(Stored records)
· · ·

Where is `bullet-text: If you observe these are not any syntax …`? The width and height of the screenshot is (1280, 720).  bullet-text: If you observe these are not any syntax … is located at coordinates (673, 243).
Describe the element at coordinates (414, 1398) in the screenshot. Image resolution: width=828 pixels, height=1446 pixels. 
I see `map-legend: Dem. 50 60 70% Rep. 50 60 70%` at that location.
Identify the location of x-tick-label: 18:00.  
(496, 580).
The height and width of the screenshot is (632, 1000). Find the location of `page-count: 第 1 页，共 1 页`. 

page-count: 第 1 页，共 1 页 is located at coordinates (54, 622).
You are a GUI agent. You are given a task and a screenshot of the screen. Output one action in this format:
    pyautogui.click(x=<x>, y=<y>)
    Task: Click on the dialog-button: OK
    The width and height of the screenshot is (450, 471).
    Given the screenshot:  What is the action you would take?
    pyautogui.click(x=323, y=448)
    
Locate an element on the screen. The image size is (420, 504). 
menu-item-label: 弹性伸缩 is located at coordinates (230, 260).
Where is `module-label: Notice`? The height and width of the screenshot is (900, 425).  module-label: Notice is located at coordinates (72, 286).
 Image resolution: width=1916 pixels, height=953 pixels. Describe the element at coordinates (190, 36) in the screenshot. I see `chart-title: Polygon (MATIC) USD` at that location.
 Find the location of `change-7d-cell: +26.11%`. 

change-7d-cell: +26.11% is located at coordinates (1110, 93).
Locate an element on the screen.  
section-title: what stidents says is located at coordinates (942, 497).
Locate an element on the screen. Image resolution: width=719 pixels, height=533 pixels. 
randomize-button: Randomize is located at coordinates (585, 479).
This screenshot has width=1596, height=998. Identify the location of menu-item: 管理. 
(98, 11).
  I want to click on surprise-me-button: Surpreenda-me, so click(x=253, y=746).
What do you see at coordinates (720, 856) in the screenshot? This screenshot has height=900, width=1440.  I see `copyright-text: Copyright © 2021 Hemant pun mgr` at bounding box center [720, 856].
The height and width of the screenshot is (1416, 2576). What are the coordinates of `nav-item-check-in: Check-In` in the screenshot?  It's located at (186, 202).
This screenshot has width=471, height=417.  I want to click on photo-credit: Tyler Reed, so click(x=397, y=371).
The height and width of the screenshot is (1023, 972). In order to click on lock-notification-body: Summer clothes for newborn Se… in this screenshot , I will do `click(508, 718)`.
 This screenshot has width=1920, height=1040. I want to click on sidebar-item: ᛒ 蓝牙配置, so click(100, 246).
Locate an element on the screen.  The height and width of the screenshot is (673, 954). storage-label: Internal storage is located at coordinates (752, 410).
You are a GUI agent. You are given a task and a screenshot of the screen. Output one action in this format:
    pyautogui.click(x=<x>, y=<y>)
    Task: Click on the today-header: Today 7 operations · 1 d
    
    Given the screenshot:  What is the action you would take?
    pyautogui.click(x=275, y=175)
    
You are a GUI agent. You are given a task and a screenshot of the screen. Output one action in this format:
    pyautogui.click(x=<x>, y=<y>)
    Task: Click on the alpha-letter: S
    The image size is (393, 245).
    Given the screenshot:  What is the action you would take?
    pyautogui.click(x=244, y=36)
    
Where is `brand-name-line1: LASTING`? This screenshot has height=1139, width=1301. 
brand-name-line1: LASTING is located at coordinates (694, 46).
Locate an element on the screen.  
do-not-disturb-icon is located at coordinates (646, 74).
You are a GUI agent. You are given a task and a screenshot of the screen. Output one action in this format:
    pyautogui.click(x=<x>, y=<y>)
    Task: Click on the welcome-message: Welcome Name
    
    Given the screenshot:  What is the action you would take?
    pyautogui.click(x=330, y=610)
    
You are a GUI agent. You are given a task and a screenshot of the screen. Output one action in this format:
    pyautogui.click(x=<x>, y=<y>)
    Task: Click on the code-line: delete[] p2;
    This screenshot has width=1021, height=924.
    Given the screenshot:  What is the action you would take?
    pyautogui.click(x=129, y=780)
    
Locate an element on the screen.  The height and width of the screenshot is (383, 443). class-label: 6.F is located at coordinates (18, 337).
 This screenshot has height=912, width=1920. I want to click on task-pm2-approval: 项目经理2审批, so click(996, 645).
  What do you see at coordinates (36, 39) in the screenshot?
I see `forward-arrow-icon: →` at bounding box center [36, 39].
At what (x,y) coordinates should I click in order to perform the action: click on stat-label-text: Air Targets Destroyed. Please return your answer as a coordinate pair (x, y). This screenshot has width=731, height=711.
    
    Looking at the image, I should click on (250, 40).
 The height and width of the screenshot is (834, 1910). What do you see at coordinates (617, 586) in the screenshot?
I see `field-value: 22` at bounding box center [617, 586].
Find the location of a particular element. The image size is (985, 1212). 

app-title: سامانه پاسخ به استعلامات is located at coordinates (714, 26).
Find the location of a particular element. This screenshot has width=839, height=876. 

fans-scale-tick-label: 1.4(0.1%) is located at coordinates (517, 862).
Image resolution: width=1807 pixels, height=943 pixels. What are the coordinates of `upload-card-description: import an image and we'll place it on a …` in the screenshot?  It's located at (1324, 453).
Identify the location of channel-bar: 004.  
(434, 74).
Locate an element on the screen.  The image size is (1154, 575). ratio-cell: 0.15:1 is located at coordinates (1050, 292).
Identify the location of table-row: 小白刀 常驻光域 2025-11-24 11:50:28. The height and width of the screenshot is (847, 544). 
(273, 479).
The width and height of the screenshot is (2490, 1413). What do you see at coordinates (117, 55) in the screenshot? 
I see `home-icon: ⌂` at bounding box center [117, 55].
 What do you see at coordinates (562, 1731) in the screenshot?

· · ·

■ **WHAT YOU SHOULD DO**
Quote all of the records above word for word, line by line.

■ **ANSWER SECTION**
Where is `bullet-text: If you observe these are not any syntax …`? The width and height of the screenshot is (1280, 720).  bullet-text: If you observe these are not any syntax … is located at coordinates (673, 243).
Describe the element at coordinates (414, 1398) in the screenshot. Image resolution: width=828 pixels, height=1446 pixels. 
I see `map-legend: Dem. 50 60 70% Rep. 50 60 70%` at that location.
Identify the location of x-tick-label: 18:00.  
(496, 580).
The height and width of the screenshot is (632, 1000). Find the location of `page-count: 第 1 页，共 1 页`. 

page-count: 第 1 页，共 1 页 is located at coordinates (54, 622).
You are a GUI agent. You are given a task and a screenshot of the screen. Output one action in this format:
    pyautogui.click(x=<x>, y=<y>)
    Task: Click on the dialog-button: OK
    The width and height of the screenshot is (450, 471).
    Given the screenshot:  What is the action you would take?
    pyautogui.click(x=323, y=448)
    
Locate an element on the screen. The image size is (420, 504). 
menu-item-label: 弹性伸缩 is located at coordinates (230, 260).
Where is `module-label: Notice`? The height and width of the screenshot is (900, 425).  module-label: Notice is located at coordinates (72, 286).
 Image resolution: width=1916 pixels, height=953 pixels. Describe the element at coordinates (190, 36) in the screenshot. I see `chart-title: Polygon (MATIC) USD` at that location.
 Find the location of `change-7d-cell: +26.11%`. 

change-7d-cell: +26.11% is located at coordinates (1110, 93).
Locate an element on the screen.  
section-title: what stidents says is located at coordinates (942, 497).
Locate an element on the screen. Image resolution: width=719 pixels, height=533 pixels. 
randomize-button: Randomize is located at coordinates (585, 479).
This screenshot has width=1596, height=998. Identify the location of menu-item: 管理. 
(98, 11).
  I want to click on surprise-me-button: Surpreenda-me, so click(x=253, y=746).
What do you see at coordinates (720, 856) in the screenshot? This screenshot has height=900, width=1440.  I see `copyright-text: Copyright © 2021 Hemant pun mgr` at bounding box center [720, 856].
The height and width of the screenshot is (1416, 2576). What are the coordinates of `nav-item-check-in: Check-In` in the screenshot?  It's located at (186, 202).
This screenshot has width=471, height=417.  I want to click on photo-credit: Tyler Reed, so click(x=397, y=371).
The height and width of the screenshot is (1023, 972). In order to click on lock-notification-body: Summer clothes for newborn Se… in this screenshot , I will do `click(508, 718)`.
 This screenshot has width=1920, height=1040. I want to click on sidebar-item: ᛒ 蓝牙配置, so click(100, 246).
Locate an element on the screen.  The height and width of the screenshot is (673, 954). storage-label: Internal storage is located at coordinates (752, 410).
You are a GUI agent. You are given a task and a screenshot of the screen. Output one action in this format:
    pyautogui.click(x=<x>, y=<y>)
    Task: Click on the today-header: Today 7 operations · 1 d
    
    Given the screenshot:  What is the action you would take?
    pyautogui.click(x=275, y=175)
    
You are a GUI agent. You are given a task and a screenshot of the screen. Output one action in this format:
    pyautogui.click(x=<x>, y=<y>)
    Task: Click on the alpha-letter: S
    The image size is (393, 245).
    Given the screenshot:  What is the action you would take?
    pyautogui.click(x=244, y=36)
    
Where is `brand-name-line1: LASTING`? This screenshot has height=1139, width=1301. 
brand-name-line1: LASTING is located at coordinates (694, 46).
Locate an element on the screen.  
do-not-disturb-icon is located at coordinates (646, 74).
You are a GUI agent. You are given a task and a screenshot of the screen. Output one action in this format:
    pyautogui.click(x=<x>, y=<y>)
    Task: Click on the welcome-message: Welcome Name
    
    Given the screenshot:  What is the action you would take?
    pyautogui.click(x=330, y=610)
    
You are a GUI agent. You are given a task and a screenshot of the screen. Output one action in this format:
    pyautogui.click(x=<x>, y=<y>)
    Task: Click on the code-line: delete[] p2;
    This screenshot has width=1021, height=924.
    Given the screenshot:  What is the action you would take?
    pyautogui.click(x=129, y=780)
    
Locate an element on the screen.  The height and width of the screenshot is (383, 443). class-label: 6.F is located at coordinates (18, 337).
 This screenshot has height=912, width=1920. I want to click on task-pm2-approval: 项目经理2审批, so click(996, 645).
  What do you see at coordinates (36, 39) in the screenshot?
I see `forward-arrow-icon: →` at bounding box center [36, 39].
At what (x,y) coordinates should I click in order to perform the action: click on stat-label-text: Air Targets Destroyed. Please return your answer as a coordinate pair (x, y). This screenshot has width=731, height=711.
    
    Looking at the image, I should click on (250, 40).
 The height and width of the screenshot is (834, 1910). What do you see at coordinates (617, 586) in the screenshot?
I see `field-value: 22` at bounding box center [617, 586].
Find the location of a particular element. The image size is (985, 1212). 

app-title: سامانه پاسخ به استعلامات is located at coordinates (714, 26).
Find the location of a particular element. This screenshot has width=839, height=876. 

fans-scale-tick-label: 1.4(0.1%) is located at coordinates (517, 862).
Image resolution: width=1807 pixels, height=943 pixels. What are the coordinates of `upload-card-description: import an image and we'll place it on a …` in the screenshot?  It's located at (1324, 453).
Identify the location of channel-bar: 004.  
(434, 74).
Locate an element on the screen.  The image size is (1154, 575). ratio-cell: 0.15:1 is located at coordinates (1050, 292).
Identify the location of table-row: 小白刀 常驻光域 2025-11-24 11:50:28. The height and width of the screenshot is (847, 544). 
(273, 479).
The width and height of the screenshot is (2490, 1413). What do you see at coordinates (117, 55) in the screenshot? 
I see `home-icon: ⌂` at bounding box center [117, 55].
 What do you see at coordinates (562, 1731) in the screenshot?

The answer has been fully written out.